Open Love Letter to the Santa Clarita of the Past

Few people care what I think about Santa Clarita; some don't even know where it is when I mention it by name. But then I say "Magic Mountain" and they understand and usually follow up with "Wow, that's far!" when I'm in places like West Hollywood for auditions.

I've always talked negatively about the City of Santa Clarita, a city in which I spent a great majority of my life. My family moved from Culver City to Saugus in 1989; just a few years after the City of Santa Clarita had been officially established. It was a very different town when I was growing up; it was still a very planned community, with homes that all looked the same and came in 2 or 3 different models that had almost indiscernible differences like a staircase going to the right or going to the left.

There were many vast open areas; even right behind our cul-de-sac, there was an undeveloped pit which we called "The Sandlot" [because, that movie was really popular and beloved by most kids in the 90s]. We played there, we made games up there, and planned espionage against likely imaginary kids on the Foster's Elementary side of the road; we were on the Mountainview Elementary side. Interesting side note, when we did venture over to the Foster's side, we found a nicely built, dugout-like fort someone had made; and we found a hidden Playboy magazine there.

The years went by, friends moved away, and soon that empty lot behind our homes was filled and became one of the first million dollar tract homes I remember in the Santa Clarita Valley; the Miramonte development. It was then that the city started to change.

What was a very homey, tight-knit community, started to become very commercialized as more and more of Santa Clarita's open spaces began to be developed into tract homes or shopping centers. I think if kids played on the hills today, some do nothing, nosy somebody would call the cops and they would actually come and harass, if not ticket them for trespassing.

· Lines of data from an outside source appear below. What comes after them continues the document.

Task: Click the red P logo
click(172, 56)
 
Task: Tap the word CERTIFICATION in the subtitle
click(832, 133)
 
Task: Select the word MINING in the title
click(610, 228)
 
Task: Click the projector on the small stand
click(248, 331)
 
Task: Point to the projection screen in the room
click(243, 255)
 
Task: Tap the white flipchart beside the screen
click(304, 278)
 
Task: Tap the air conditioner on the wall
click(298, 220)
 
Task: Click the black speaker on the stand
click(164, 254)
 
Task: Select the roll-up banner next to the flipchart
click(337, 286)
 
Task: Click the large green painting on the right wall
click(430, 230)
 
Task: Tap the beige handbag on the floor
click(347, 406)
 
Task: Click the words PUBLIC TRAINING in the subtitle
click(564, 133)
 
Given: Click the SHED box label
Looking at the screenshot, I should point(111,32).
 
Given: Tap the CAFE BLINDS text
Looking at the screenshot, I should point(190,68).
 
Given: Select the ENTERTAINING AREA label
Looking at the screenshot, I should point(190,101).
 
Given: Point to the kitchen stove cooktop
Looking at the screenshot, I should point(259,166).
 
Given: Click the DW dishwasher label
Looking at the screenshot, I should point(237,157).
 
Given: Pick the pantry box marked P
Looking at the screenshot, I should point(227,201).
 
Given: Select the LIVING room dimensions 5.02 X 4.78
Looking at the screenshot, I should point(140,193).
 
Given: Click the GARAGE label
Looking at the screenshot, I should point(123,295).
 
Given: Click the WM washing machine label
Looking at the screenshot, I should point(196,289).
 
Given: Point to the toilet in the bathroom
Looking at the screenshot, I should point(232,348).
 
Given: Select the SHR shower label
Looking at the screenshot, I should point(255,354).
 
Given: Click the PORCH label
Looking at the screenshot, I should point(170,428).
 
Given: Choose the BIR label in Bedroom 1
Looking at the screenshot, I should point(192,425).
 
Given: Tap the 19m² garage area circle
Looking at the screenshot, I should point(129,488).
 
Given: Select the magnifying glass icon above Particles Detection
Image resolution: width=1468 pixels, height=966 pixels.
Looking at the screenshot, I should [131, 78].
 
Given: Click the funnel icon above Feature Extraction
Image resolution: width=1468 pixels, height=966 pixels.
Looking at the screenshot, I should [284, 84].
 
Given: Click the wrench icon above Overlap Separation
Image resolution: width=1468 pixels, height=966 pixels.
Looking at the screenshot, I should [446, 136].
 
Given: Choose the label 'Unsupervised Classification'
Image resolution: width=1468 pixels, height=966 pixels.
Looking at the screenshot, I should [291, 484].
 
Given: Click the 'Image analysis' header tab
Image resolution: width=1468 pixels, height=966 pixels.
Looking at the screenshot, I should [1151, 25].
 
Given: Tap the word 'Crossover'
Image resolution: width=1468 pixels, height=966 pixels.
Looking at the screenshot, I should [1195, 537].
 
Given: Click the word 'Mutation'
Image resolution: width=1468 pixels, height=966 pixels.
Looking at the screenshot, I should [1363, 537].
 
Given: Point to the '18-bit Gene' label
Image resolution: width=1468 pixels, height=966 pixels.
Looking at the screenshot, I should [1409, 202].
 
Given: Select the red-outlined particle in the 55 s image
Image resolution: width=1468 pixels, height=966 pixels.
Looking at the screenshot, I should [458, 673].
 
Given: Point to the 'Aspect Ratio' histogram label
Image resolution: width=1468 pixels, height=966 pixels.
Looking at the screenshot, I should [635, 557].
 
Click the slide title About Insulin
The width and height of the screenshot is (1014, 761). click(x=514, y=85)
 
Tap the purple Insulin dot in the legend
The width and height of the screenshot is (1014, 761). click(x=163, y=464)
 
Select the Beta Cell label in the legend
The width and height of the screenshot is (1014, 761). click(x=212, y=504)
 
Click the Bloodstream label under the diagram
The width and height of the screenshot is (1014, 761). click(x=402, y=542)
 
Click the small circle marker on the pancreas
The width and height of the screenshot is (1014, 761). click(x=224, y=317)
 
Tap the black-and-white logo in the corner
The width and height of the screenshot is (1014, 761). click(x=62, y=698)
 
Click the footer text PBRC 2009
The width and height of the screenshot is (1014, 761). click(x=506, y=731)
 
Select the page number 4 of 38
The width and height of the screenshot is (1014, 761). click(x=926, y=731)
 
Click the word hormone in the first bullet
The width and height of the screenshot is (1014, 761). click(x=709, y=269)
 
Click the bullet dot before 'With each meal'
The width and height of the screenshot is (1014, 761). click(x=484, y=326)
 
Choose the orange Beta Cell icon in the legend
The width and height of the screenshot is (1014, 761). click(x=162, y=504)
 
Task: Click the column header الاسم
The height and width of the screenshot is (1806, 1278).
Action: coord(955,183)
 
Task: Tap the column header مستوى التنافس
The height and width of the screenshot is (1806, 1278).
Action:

Yeah, they might get hurt on those hills but getting hurt is apart of being a kid if I'm not mistaken; you make mistakes and you learn from them.

On the positive, as the city grew, more roads of accessibility came. We had a direct route to the 5 Freeway via Copper Hill Drive going all the way through. Then, all along Copper Hill, homes were being built and very quickly. Soon, Copper Hill was very congested and remains that way to this day, especially around the hours of school drop off and pick up.

More routes came, Golden Valley Road now shoots all the way through to the 14 Freeway. And yet, the beginning of homes are starting; the land already razed for future development. Soon, that route will slow to a crawl.

Even coming home, you must take care to avoid a fairly frequent rush of people who want to get to Trader Joe's or Best Buy, clogging up the left most lane into Newhall Ranch Road. A veritable nightmare during the holidays and returns season.

So I speak ill of this utopian "business-city" because I've held a lot of resentment towards the place I watched grow beyond its means to accommodate the growth. But I realize the problem is me; I've just been here too long, watched too much change. And I have nothing in common with a family-friendly town such as this one.